Eat less + burn more =weight loss. Eat more + burn less=weight gain. Simple equations that even my mathematically impaired brain has understood since grade school.
One would think that my amped up running /cardio blast routine would require me to increase calories to keep up with my more demanding energy output. After all my goal was to be fit and strong not to lose more weight. Right? However, at the age of forty about a year after I started running, my weight had dropped yet again ( another ten pounds to be exact) and although I didn’t acknowledge it at the time, it was teetering on an unhealthy weight for me, actually and unhealthy weight for anyone. I, however, was not concerned about the smaller number on the scale, in fact it gave me a rush to see that shrinking number. Having felt “big” for most of my life, being at a weight this low was something that always felt unattainable to me and although I was starting to get comments like “you are not planning on losing more weight, are you?” They were balanced with ”you look great/fit/strong,” compliments and those were the ones that stuck. What bothered me, was that I was starting to have less energy for my workouts, it became harder to push myself and when I did (and I always did), afterwards I felt more fatigued than energized and my legs were often stiff and sore. This was frustrating to me. I had just begun training for my first race, a half marathon my sister had signed me up for as birthday gift, and I was determined to kick ass, which at the time meant I wanted to finish it without having to stop and walk. I was bothered enough by the fatigue to see a sports nutritionist, I wanted someone to tweak what I felt was already a pretty fantastic diet, so I could run farther and faster. A marathon runner and accomplished athlete, this nutritionist had been featured on national news shows and in sports publications so I was confident she would get me on the right path. Ironically, she expressed no concern for my weight and she actually applauded my heathy fruit and veggie filled diet, she said I just needed bigger portions of macronutrients. What? I should eat more? She sent me on my way with a personalized meal plan, one I felt was very reasonable. On paper, anyway.
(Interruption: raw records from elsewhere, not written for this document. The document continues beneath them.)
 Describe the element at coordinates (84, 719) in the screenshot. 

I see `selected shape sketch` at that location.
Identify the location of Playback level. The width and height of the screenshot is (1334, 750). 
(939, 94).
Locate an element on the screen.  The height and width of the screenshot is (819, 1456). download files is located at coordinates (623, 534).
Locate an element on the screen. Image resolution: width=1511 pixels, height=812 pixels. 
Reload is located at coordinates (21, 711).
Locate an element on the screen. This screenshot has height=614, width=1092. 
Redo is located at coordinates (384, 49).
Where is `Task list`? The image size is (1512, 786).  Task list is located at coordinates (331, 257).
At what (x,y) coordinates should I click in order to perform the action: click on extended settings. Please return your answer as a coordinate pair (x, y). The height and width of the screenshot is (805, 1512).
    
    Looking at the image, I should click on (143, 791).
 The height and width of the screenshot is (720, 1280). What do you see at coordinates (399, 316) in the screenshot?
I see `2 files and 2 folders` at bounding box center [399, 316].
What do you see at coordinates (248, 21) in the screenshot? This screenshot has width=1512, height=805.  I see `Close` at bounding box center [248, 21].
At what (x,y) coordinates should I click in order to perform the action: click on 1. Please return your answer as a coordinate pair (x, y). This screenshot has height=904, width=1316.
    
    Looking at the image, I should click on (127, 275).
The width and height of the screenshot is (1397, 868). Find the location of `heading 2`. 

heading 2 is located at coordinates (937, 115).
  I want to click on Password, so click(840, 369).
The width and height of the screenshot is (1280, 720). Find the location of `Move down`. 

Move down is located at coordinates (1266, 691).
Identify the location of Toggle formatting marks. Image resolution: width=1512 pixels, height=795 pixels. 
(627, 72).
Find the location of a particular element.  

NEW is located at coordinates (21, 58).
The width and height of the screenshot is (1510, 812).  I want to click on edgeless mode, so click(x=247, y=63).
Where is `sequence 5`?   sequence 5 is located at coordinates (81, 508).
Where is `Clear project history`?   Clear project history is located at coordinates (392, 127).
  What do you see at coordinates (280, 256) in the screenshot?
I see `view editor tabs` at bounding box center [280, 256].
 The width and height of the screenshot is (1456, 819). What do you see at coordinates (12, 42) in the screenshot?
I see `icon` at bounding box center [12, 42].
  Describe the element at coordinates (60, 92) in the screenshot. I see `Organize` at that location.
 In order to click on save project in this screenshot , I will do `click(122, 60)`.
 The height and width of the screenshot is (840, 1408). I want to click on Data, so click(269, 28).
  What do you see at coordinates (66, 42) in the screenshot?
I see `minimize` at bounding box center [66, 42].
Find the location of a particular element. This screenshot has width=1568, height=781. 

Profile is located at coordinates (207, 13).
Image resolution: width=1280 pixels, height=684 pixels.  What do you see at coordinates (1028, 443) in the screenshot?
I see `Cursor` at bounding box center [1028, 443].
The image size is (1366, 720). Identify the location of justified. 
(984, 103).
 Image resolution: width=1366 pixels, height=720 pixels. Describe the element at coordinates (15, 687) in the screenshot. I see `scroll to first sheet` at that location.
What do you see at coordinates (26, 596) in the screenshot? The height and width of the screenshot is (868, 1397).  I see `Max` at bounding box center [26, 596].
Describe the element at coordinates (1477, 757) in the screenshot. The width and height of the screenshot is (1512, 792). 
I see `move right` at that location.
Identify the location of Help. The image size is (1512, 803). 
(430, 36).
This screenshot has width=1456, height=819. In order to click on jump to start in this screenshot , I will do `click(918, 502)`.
When I started on the prescribed plan, it just seemed like so much food. I even whipped out my measuring cups and scale to make sure I had the portions right (I had not used them in a while as I had a pretty limited and familiar rotation of meals). Oatmeal, bread AND pasta all in one day? Eating according to that plan made me feel gluttonous and over indulgent. If I eat like this every day I will GAIN weight. I had spent most of my life trying to keep my eating under control so I struggled to wrap my head around allowing myself permission to eat more food. I understood the necessity if I wanted to feel better and reach my fitness goals, I just couldn’t bring myself to do it.